The affected geographic regions have been expanding continuously, and at least 46 countries have reported highly pathogenic H5N8 AIV outbreaks. In addition, the HA protein of these H5N8 AIVs harbors several amino acid substitutions of concern, including Thr160→Ala (T160A, H3 numbering), which has been reported to enhance the binding capacity to α-2,6 sialic acid receptors that are favored by human influenza viruses (14). The first human cases of H5N8 influenza virus infection were reported in Russia in December 2020: Seven poultry farm workers tested positive when they participated in a response operation to contain an H5N8 AIV outbreak (15). Phylogenetic analysis revealed that the H5N8 virus sequenced from the human cases also belonged to clade 2.3.4.4b of the H5 phylogeny. Therefore, the global spread of AIVs, particularly the H5N8 subtype, has become a major concern to poultry farming and wildlife security but, critically, also to global public health.

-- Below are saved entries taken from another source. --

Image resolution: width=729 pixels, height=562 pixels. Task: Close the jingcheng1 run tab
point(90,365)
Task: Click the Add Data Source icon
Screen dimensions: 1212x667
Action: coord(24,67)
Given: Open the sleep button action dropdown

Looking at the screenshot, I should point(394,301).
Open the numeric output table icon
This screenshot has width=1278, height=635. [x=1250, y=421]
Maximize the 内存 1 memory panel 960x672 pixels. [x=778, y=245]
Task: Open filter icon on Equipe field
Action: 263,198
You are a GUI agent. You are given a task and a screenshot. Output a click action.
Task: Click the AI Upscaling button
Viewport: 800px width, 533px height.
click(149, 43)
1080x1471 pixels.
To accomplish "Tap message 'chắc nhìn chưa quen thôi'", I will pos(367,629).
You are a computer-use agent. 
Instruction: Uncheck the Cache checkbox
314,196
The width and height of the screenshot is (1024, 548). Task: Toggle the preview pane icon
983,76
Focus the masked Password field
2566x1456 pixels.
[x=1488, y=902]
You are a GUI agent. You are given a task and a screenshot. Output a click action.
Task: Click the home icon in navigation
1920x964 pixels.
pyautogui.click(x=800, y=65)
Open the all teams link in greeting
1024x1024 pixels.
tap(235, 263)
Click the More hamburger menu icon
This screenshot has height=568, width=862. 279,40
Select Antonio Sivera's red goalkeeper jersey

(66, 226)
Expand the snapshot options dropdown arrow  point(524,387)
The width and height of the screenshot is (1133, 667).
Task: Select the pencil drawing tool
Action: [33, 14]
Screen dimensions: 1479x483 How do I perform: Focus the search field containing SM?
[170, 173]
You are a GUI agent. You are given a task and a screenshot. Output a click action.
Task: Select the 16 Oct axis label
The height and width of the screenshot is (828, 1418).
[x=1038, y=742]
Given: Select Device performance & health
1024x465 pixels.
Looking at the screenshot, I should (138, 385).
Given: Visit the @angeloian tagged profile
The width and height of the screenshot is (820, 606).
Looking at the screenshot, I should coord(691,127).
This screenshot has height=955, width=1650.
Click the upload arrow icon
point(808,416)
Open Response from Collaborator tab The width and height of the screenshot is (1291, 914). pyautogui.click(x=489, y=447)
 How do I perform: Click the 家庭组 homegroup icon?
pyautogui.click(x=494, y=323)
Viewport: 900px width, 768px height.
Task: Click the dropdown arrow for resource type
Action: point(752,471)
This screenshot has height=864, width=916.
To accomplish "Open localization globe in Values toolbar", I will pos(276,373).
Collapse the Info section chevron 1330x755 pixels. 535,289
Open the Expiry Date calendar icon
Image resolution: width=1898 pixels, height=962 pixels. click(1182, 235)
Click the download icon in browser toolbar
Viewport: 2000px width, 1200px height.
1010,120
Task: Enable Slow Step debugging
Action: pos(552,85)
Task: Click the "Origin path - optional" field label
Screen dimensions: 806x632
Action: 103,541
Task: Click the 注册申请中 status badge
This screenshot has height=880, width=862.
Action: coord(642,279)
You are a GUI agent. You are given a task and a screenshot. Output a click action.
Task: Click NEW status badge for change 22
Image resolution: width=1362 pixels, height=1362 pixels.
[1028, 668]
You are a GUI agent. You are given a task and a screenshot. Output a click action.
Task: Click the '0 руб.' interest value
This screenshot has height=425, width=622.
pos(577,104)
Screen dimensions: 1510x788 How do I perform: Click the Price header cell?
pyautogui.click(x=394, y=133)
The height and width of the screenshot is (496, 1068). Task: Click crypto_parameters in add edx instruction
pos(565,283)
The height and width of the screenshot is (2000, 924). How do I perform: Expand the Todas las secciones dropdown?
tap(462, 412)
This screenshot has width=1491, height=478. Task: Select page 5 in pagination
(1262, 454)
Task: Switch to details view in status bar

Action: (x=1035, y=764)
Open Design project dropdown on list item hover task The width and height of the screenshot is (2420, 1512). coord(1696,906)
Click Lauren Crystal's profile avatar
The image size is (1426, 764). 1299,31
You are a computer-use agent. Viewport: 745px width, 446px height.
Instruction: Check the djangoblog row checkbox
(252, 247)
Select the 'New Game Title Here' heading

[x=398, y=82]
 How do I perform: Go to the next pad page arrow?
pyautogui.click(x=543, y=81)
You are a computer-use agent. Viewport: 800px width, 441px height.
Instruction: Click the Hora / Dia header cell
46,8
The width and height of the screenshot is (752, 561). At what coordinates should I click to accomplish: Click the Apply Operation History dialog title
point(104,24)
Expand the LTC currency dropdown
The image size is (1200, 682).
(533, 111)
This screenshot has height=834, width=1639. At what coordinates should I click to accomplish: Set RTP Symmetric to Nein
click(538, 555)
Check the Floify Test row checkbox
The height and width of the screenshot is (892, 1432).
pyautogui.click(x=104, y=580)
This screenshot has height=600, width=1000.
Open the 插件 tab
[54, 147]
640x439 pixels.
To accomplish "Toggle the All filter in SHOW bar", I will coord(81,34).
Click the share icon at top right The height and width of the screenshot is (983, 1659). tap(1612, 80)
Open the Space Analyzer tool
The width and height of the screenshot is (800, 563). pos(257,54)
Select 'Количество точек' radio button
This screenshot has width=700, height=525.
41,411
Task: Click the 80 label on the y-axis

Because of the long-distance migration of wild birds, the innate capacity for reassortment of AIVs, the increased human-type receptor binding capability, and the constant antigenic variation of HPAIVs, it is imperative that the global spread and potential risk of H5N8 AIVs to poultry farming, avian wildlife, and global public health are not ignored. Therefore, surveillance of HPAIVs in poultry farms, LPMs, and wild birds should be restored to the level before the COVID-19 pandemic or higher. Further assessment of the transmissibility, pathogenicity, and antigenicity of 2.3.4.4b H5N8 is also required. If there is distinct antigenic variation, vaccines should be updated with the emergent HPAIVs. In addition, decreasing small-scale family-based poultry farming, increasing large-scale high-standard modern poultry farming, and enhanced management of LPMs will help reduce the spread of HPAIVs and potential human infections. Education and outreach are also important, including enhanced personal protection measures during the influenza season, keeping away from wild birds, and avoiding hunting and eating wild birds.